Ketujuh, teori kebenaran religious (religious theory of truth), yakni kebenaran yang didasarkan pada dogma ajaran agama. Sebagaimana sifat kebenaran yang dikemukakan oleh berbagai teori di atas, kebenaran yang dikemukakan oleh teori kebenaran ini juga tidak bisa diganggu gugat. Pendek kata, kebenaran berdasarkan agama memiliki otoritas yang sama dengan berbagai jenis kebenaran yang lain. Misalnya, Tuhan Esa, adalah benar karena menurut doktrin agama, Islam mengajarkan Tuhan itu Maha Esa.

* * * *

Kebenaran dan Kekeliruan

Kata "keliru" dan "salah" dalam ilmu pengetahuan itu berbeda. Kekeliruan berarti menerima sebagai benar apa yang senyatanya salah, atau menyangkal apa yang senyatanya benar. Kekeliruan adalah sesuatu yang menyangkut tindakan kognitif subyek penahu, sedangkan kesalahan adalah hasil dari tindakan tersebut. Kekeliruan muncul muncul akibat kegagalan dalam mengidentifikasi bukti yang tepat; menganggap bukti sudah mencukupi padahal belum atau sebaliknya menganggap bukti belum cukup padahal sudah.
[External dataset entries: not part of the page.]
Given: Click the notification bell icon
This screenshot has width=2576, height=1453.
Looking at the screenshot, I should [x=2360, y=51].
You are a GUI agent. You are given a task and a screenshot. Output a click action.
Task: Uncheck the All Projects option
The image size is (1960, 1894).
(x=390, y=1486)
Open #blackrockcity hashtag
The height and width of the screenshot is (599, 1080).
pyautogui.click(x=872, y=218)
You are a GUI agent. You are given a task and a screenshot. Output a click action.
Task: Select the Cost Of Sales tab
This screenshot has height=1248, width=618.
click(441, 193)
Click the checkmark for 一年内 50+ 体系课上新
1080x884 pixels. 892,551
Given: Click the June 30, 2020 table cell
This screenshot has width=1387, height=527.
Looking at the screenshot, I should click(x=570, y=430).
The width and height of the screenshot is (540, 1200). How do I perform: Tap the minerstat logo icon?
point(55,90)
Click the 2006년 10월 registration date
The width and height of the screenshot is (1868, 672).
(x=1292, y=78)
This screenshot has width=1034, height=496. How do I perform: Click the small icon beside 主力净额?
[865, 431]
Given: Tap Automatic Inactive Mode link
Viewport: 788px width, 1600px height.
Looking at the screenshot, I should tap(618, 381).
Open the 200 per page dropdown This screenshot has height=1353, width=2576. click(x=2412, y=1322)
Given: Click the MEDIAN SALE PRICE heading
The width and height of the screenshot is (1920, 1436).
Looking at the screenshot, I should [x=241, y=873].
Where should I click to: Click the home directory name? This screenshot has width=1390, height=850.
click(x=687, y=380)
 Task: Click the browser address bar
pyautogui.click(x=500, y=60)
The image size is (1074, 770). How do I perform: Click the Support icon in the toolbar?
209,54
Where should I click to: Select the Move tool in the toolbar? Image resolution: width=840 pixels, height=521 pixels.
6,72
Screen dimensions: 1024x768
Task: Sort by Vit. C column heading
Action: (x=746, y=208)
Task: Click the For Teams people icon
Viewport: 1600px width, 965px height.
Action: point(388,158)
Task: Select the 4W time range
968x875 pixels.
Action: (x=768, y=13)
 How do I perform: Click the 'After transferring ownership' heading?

Sudarminta (2006: 135-6) mengidentifikasi faktor penyebab kekeliruan dan kesalahan. Faktor penyebab yang dapat memungkinkan terjadinya kekeliruan dapat disebut, misalnya, kompleksitas dan atau kekaburan perkara yang jadi persoalan. Sementara faktor-faktor yang menyebabkan terjadinya kekeliruan, adalah: (1) sikap terburu-buru dan kurang perhatian dalam salah satu tahap atau bahkan seluruh proses kegiatan mengetahui; (2) sikap takut salah yang keterlaluan, atau sebaliknya, sikap terlalu gegabah dalam melangkah; (3) kerancuan dan kebingungan akibat emosi, nafsu, perasaan tentang suatu hal, tetapi mengganggu konsentrasi atau membuat kurang terbuka sikapnya terhadap bukti-bukti yang tersedia; (4) prasangka dan bias, baik individu maupun sosial; (5) keliru dalam penalaran atau tidak mematuhi kaidah-kaidah logika.